## Exercise instructions
Return the listing below verbatim, keeping every line unchanged.

— begin Records provided —

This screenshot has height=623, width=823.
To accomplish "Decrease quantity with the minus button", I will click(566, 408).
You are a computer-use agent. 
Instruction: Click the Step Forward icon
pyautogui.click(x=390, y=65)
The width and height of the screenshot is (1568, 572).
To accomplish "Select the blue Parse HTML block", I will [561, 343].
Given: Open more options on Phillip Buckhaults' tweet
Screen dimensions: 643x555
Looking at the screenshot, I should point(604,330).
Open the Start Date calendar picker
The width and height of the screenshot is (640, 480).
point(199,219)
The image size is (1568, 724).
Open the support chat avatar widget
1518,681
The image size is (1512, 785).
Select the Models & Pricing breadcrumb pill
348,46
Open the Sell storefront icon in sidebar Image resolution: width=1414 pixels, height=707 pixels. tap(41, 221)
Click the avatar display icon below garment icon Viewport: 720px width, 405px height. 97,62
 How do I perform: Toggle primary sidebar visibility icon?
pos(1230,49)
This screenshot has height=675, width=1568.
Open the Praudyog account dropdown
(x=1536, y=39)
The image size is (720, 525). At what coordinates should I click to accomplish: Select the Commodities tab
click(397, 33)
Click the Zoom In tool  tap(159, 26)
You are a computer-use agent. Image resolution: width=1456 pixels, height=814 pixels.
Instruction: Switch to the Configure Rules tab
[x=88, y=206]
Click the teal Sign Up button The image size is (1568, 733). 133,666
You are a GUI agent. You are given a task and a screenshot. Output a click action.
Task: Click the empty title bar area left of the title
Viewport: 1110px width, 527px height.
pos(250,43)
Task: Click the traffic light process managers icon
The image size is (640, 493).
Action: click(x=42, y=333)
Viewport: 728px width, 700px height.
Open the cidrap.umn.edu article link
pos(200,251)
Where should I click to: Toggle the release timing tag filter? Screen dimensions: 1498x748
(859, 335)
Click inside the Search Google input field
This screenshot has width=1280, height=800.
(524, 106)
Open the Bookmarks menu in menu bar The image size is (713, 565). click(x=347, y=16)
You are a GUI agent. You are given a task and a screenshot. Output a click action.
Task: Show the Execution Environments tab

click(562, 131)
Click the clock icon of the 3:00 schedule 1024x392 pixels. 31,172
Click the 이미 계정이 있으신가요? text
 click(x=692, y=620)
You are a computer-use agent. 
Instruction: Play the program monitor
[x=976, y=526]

— end Records provided —

## Completed task
This screenshot has height=623, width=823.
To accomplish "Decrease quantity with the minus button", I will click(566, 408).
You are a computer-use agent. 
Instruction: Click the Step Forward icon
pyautogui.click(x=390, y=65)
The width and height of the screenshot is (1568, 572).
To accomplish "Select the blue Parse HTML block", I will [561, 343].
Given: Open more options on Phillip Buckhaults' tweet
Screen dimensions: 643x555
Looking at the screenshot, I should point(604,330).
Open the Start Date calendar picker
The width and height of the screenshot is (640, 480).
point(199,219)
The image size is (1568, 724).
Open the support chat avatar widget
1518,681
The image size is (1512, 785).
Select the Models & Pricing breadcrumb pill
348,46
Open the Sell storefront icon in sidebar Image resolution: width=1414 pixels, height=707 pixels. tap(41, 221)
Click the avatar display icon below garment icon Viewport: 720px width, 405px height. 97,62
 How do I perform: Toggle primary sidebar visibility icon?
pos(1230,49)
This screenshot has height=675, width=1568.
Open the Praudyog account dropdown
(x=1536, y=39)
The image size is (720, 525). At what coordinates should I click to accomplish: Select the Commodities tab
click(397, 33)
Click the Zoom In tool  tap(159, 26)
You are a computer-use agent. Image resolution: width=1456 pixels, height=814 pixels.
Instruction: Switch to the Configure Rules tab
[x=88, y=206]
Click the teal Sign Up button The image size is (1568, 733). 133,666
You are a GUI agent. You are given a task and a screenshot. Output a click action.
Task: Click the empty title bar area left of the title
Viewport: 1110px width, 527px height.
pos(250,43)
Task: Click the traffic light process managers icon
The image size is (640, 493).
Action: click(x=42, y=333)
Viewport: 728px width, 700px height.
Open the cidrap.umn.edu article link
pos(200,251)
Where should I click to: Toggle the release timing tag filter? Screen dimensions: 1498x748
(859, 335)
Click inside the Search Google input field
This screenshot has width=1280, height=800.
(524, 106)
Open the Bookmarks menu in menu bar The image size is (713, 565). click(x=347, y=16)
You are a GUI agent. You are given a task and a screenshot. Output a click action.
Task: Show the Execution Environments tab

click(562, 131)
Click the clock icon of the 3:00 schedule 1024x392 pixels. 31,172
Click the 이미 계정이 있으신가요? text
 click(x=692, y=620)
You are a computer-use agent. 
Instruction: Play the program monitor
[x=976, y=526]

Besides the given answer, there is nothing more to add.